SEC cyber rules will have wide impact but many uncertain they can comply

While the vast majority agree that the SEC’s new cybersecurity disclosure rules will affect them significantly, fewer are confident they can actually comply with them.

The new rules, approved last year (see previous story), expand what entities are required to report regarding their IT security. In general, entities that experience a cybersecurity incident must now determine whether it will have a material impact on them, and if so, they must then fill out the new Item 1.05 on their Form 8-K within four days. On this form, the entity will need to describe the material aspects of the nature, scope and timing of the incident, as well as the material impact or reasonably likely material impact of the incident on the registrant, including its financial condition and results of operations.

The new rules also require entities to describe their processes, if any, for assessing, identifying and managing material risks from cybersecurity threats, as well as whether any risks from cybersecurity threats, including those from previous cybersecurity incidents, have materially affected or are reasonably likely to materially affect the registrant. Registrants are also required to describe the board of directors’ oversight of risks from cybersecurity threats, and management’s role and expertise in assessing and managing material risks from cybersecurity threats.

A recent survey of cybersecurity professionals and executives from audit solutions provider AuditBoard reported that the majority of respondents (81%) say the new U.S. Securities and Exchange Commission (SEC) cybersecurity disclosure ruling will substantially impact their business. Only half (54%) of those, however, report being highly confident in their organization’s ability to comply with the disclosure ruling. 

This could be due to the slower pace of preparations. The survey found fewer than half (48%) of organizations have performed a gap assessment to determine what needs remediation to comply.
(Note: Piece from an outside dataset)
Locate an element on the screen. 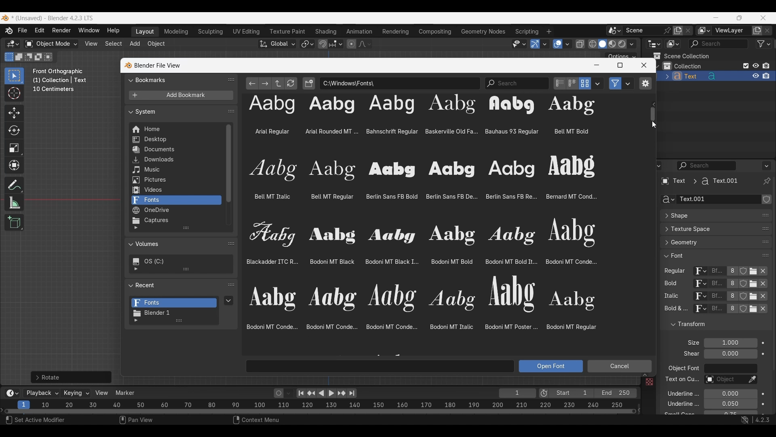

In fact, 18% are still trying to understand the rule and its requirements. 16% said they have a plan to comply but have yet to implement, and 38% have only started implementation. At this point, only 26% said they have fully implemented their plan and are prepared to comply. Few, only 2%, said they haven’t even started at all.

The top reported challenges being faced as organizations work to comply with the SEC cybersecurity ruling are quantifying cybersecurity incidents (57%) and determining incident materiality (49%). Nearly half (47%) of those surveyed report that updating the disclosure process is also a top challenge. 

“Organizations have been planning for the new SEC cybersecurity disclosure rules for some time, but there is still much to be done,” said Richard Marcus, head of information security at AuditBoard. “Several points from the SEC’s guidance suggest the need for an integrated view and collaboration, including: maintaining disclosure controls and procedures, emphasizing the role of boards of directors in overseeing cybersecurity risk management, having a robust incident response program in place, among others.”

Organizations are not completely unprepared, however. The survey also found that 54% have a high understanding of their cyber risk posture and security program. Further, 75% of executives reported that a cybersecurity expert sits on their board.

Despite this expertise, however, just 36% of security professionals and executives surveyed say that their organization has included training in cybersecurity for their board in an effort to educate them on cybersecurity practices, procedures, and risks.